Contrasting Multiple Representations with the Multi-Marginal Matching Gap
Zoe Piran, Michal Klein, James Thornton, Marco Cuturi
TL;DR
The paper tackles the challenge of learning coherent representations from more than two views by introducing the multi-marginal matching gap (M3G), a holistic, entropy-regularized multi-marginal OT loss that contrasts ground-truth $k$-view polymatchings with the MM-OT optimum. Central to M3G is constructing a ground-truth polymatching tensor $\mathscr{J}_{n,k}$ and a multiway cost tensor $\mathscr{M}_c(\mathscr{X})$ from $k$-view embeddings, then measuring their optimality gap via the MM-Sinkhorn algorithm with regularization $\varepsilon$. The framework is complemented by a gradient derivation through Fenchel-Young losses, enabling end-to-end learning with a single MM-S forward pass. Empirically, M3G yields improvements over pairwise extensions in ImageNet-1k SSL, DomainNet domain adaptation, and EEG multichannel data, while incurring tractable overhead at moderate $n$ and $k$. Overall, M3G establishes a first holistic approach to jointly align multiple views, with clear scalability and practical benefits for multimodal and multiview tasks.
Abstract
Learning meaningful representations of complex objects that can be seen through multiple ($k\geq 3$) views or modalities is a core task in machine learning. Existing methods use losses originally intended for paired views, and extend them to $k$ views, either by instantiating $\tfrac12k(k-1)$ loss-pairs, or by using reduced embeddings, following a \textit{one vs. average-of-rest} strategy. We propose the multi-marginal matching gap (M3G), a loss that borrows tools from multi-marginal optimal transport (MM-OT) theory to simultaneously incorporate all $k$ views. Given a batch of $n$ points, each seen as a $k$-tuple of views subsequently transformed into $k$ embeddings, our loss contrasts the cost of matching these $n$ ground-truth $k$-tuples with the MM-OT polymatching cost, which seeks $n$ optimally arranged $k$-tuples chosen within these $n\times k$ vectors.

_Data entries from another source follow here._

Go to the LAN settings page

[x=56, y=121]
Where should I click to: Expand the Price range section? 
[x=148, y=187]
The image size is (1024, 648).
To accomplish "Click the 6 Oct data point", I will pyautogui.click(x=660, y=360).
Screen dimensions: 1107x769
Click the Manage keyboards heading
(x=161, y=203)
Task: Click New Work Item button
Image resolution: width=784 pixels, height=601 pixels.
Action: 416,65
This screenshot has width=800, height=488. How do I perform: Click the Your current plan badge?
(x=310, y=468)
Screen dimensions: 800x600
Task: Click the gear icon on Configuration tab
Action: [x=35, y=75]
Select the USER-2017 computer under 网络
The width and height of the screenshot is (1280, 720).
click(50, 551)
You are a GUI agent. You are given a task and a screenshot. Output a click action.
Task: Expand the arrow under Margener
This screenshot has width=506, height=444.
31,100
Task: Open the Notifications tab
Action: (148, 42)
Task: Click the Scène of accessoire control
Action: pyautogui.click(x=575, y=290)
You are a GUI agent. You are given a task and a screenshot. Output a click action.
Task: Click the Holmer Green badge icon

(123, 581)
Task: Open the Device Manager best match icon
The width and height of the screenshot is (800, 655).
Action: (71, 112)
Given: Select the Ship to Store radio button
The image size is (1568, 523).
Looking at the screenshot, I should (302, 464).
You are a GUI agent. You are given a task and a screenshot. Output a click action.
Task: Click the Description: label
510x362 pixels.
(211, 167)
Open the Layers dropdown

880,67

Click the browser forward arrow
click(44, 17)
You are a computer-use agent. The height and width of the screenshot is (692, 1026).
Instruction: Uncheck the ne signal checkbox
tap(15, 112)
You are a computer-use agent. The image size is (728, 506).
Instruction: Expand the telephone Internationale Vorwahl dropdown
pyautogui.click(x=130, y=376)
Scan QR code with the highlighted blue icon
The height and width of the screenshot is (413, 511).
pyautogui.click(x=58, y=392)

While the exponential complexity $O(n^k$) of the MM-OT problem may seem daunting, we show in experiments that a suitable generalization of the Sinkhorn algorithm for that problem can scale to, e.g., $k=3\sim 6$ views using mini-batches of size $64~\sim128$. Our experiments demonstrate improved performance over multiview extensions of pairwise losses, for both self-supervised and multimodal tasks.